• [Passage to read]
>>>

I would agree with this, except that so many religious people -- shrouded in their faux piety and shielded by their so-called "faith" -- proclaim that if their legends aren't true, then everything will go to hell. That's not only laughable, but also selfish and arrogant. Religion is meant to be about the search for truth, not the possession of it. It's a journey, not a destination. That's where people get it wrong.

What does it mean to "put on Christ," though? It talks in the sense of putting on clothes, but to put on clothes, one must first take off the clothes he is wearing, so what are the clothes one is wearing right now? Is it the desire of worldly things? Is following Christ to pursue the superpersonal, so-called Godly, things? It's an interesting question.
 
"Is following Christ to pursue the superpersonal, so-called Godly, things?"

"Godly things" -- that'd be putting others before yourself, I think. That's it. The rest -- church, ritual, music, "worship," etc., they're all important to some people. But they pale compared to that.

So, I think what one is supposed to take off before putting on Christ is "self."

And it's damn hard to do, since "selfishness" (a "bad") is just self-preservation (a "good") on steroids.
 
Hehe just FYI, I worded my last comment poorly in my last paragraph. I meant the "clothes" that one puts on by putting on Christ is the pursuit of superpersonal things, while the ones that one takes off is the pursuit of worldly things. Just to clarify in case that wasn't clear.

ER, and your definition of what one might call Godly things, that was very well put.
 
I'm tired of what I consider the false Christian existentialism that American Christian publishing and a cultural anti-intellectualism has instilled in the general culture of American Christianity.

It sets up false dichotomies like this:

LOVE vs. ritual, music, worship (i.e., church).

or

JOURNEY vs Commitment, Group identification


Learning about loving and about journeying have to be taught with -- at the very least -- concrete forms in the beginning, and continually nourished by re-newed forms.

I would say that if one's living community AND that community's form of worship does not educate one about how to deepen love of other and how to integrate one's own journey with the reality of the world AND the real needs of the world, then one should find something better.

And if the resistance is that there can be no community that satisfies "me," then I would suggest that such a stance is entirely a privileged American construction of selfish faith that will always fail to love others more than self, fail to journey deep into the heart of God, and fail to find the clothes at the back of the wardrobe that are the perfection of who I am created to be.

The liturgy matters, the narrative matters, the community should exert a formation that is both uncomfortable and fulfilling. Neither my need nor my needlessness can be understood within some stripped down, creedless rejection of the fact that human beings have to belong to something, sociologically speaking, just to be real in the world.

<<<

[Screen-element location rows]
>>>

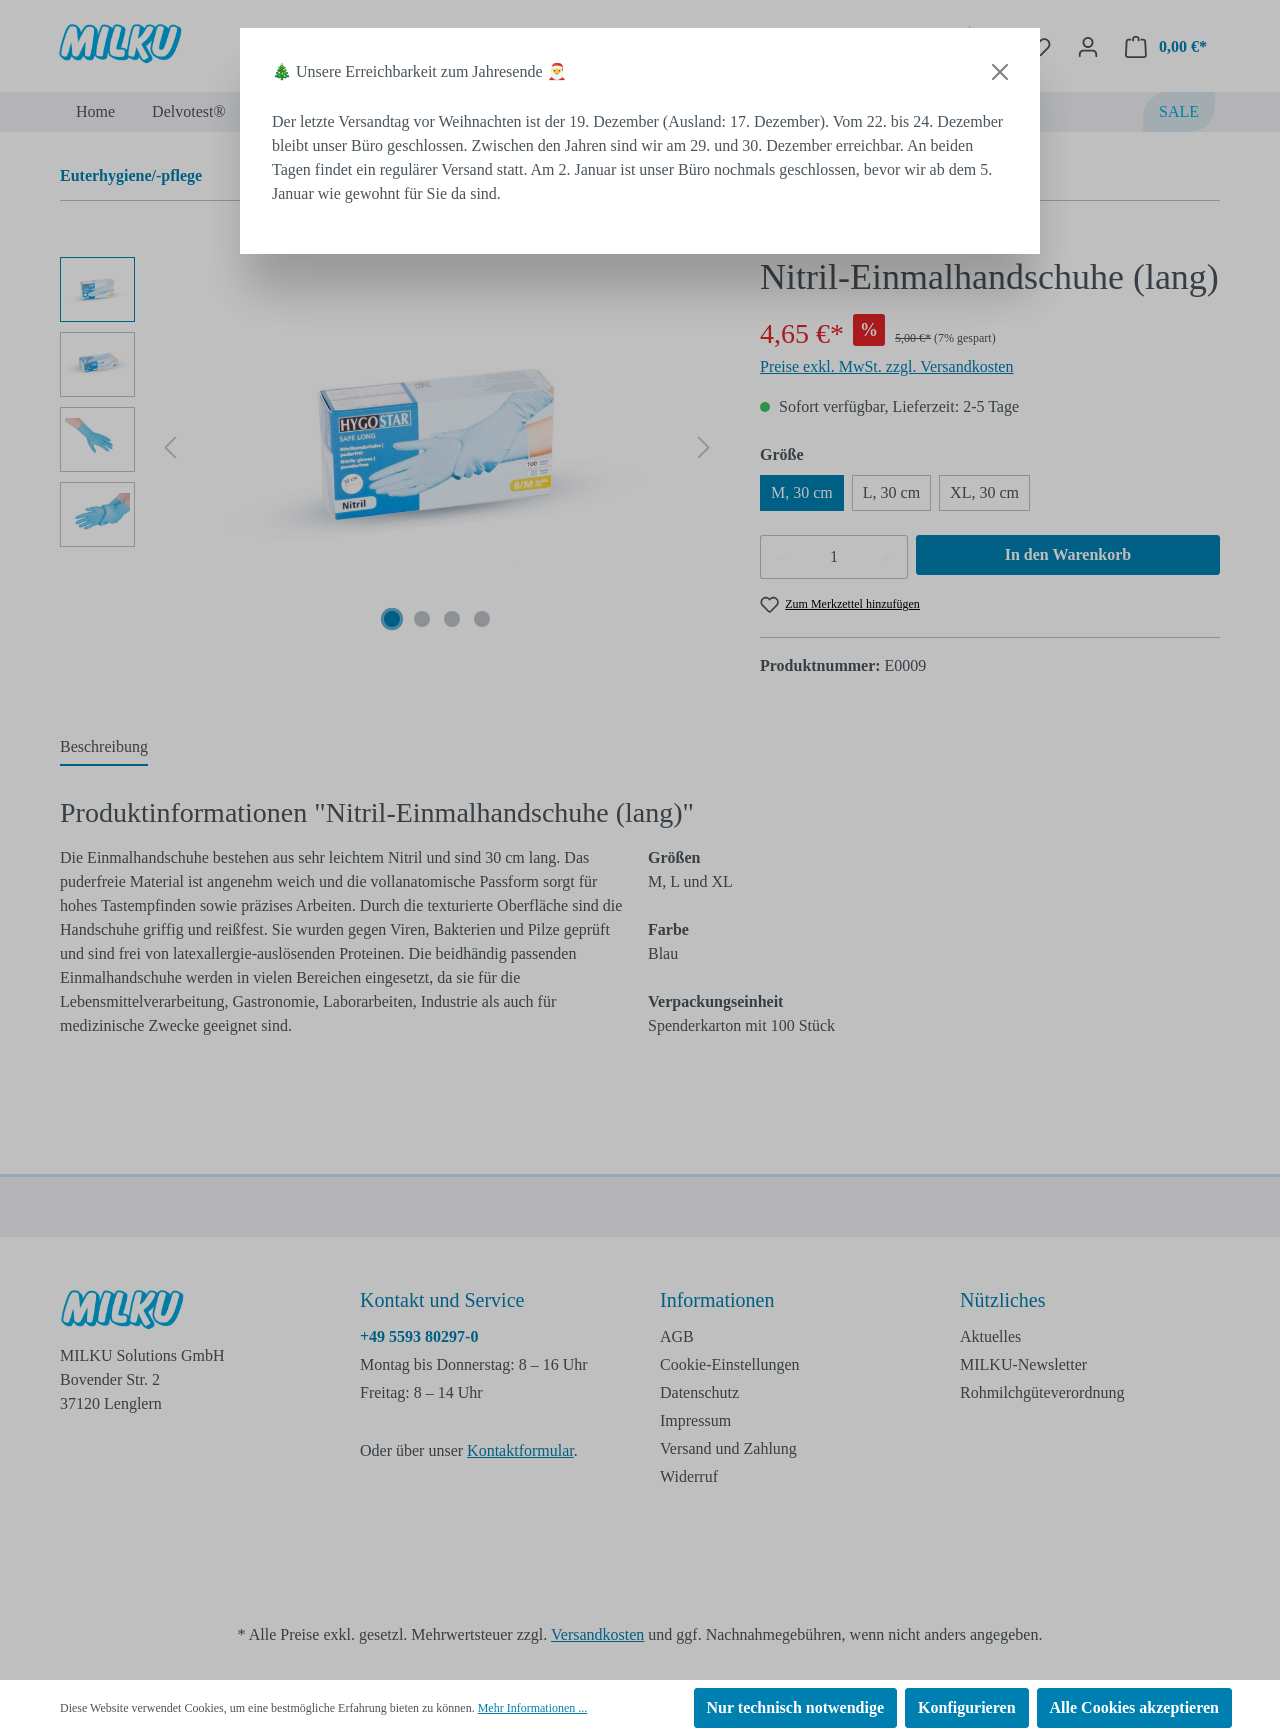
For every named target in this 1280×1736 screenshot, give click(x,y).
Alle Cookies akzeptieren (1134, 1707)
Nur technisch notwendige (796, 1707)
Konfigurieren (966, 1707)
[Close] (1000, 72)
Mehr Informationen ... (533, 1708)
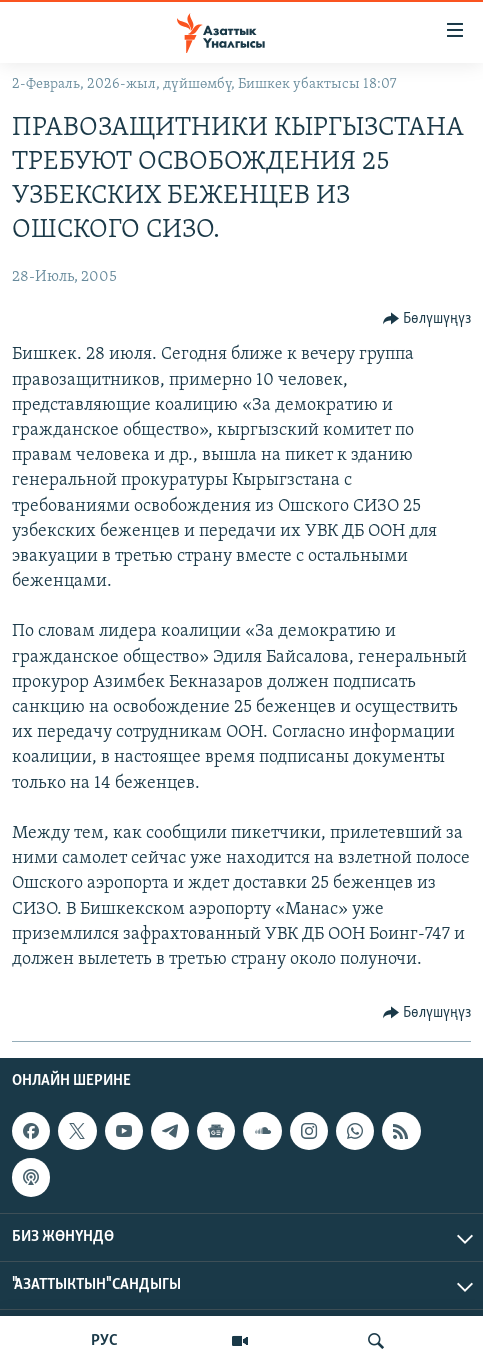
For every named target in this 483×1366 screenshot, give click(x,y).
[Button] (427, 319)
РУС (104, 1341)
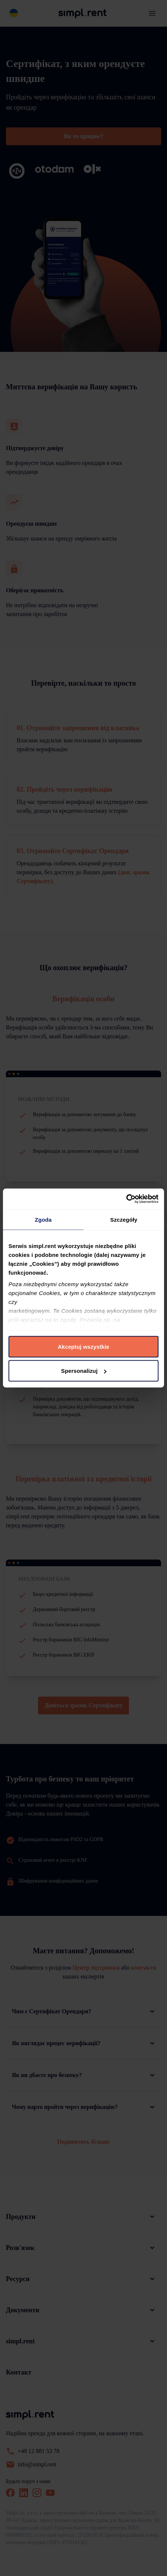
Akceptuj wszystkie (83, 1346)
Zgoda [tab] (43, 1219)
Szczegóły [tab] (123, 1219)
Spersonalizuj (83, 1371)
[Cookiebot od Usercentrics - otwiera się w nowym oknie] (126, 1199)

<<<

• [Task instructions]
1. Answer these questions about the discussion of putting on Christ:
(a) In the opening paragraph, religion is said to be about the search for truth rather than what?
(b) What does one commenter suggest is taken off before putting on Christ?
(c) Which two false dichotomies are listed?
2. Copy the rows word for word, starting at the line that contains "Szczegóły [tab] (123, 1219)" and ending at the last of the rows, both included.

• [Answers for the tasks]
1.
(a) The possession of truth.
(b) "Self."
(c) LOVE vs. ritual, music, worship (i.e., church), and JOURNEY vs Commitment, Group identification.

2.
Szczegóły [tab] (123, 1219)
Spersonalizuj (83, 1371)
[Cookiebot od Usercentrics - otwiera się w nowym oknie] (126, 1199)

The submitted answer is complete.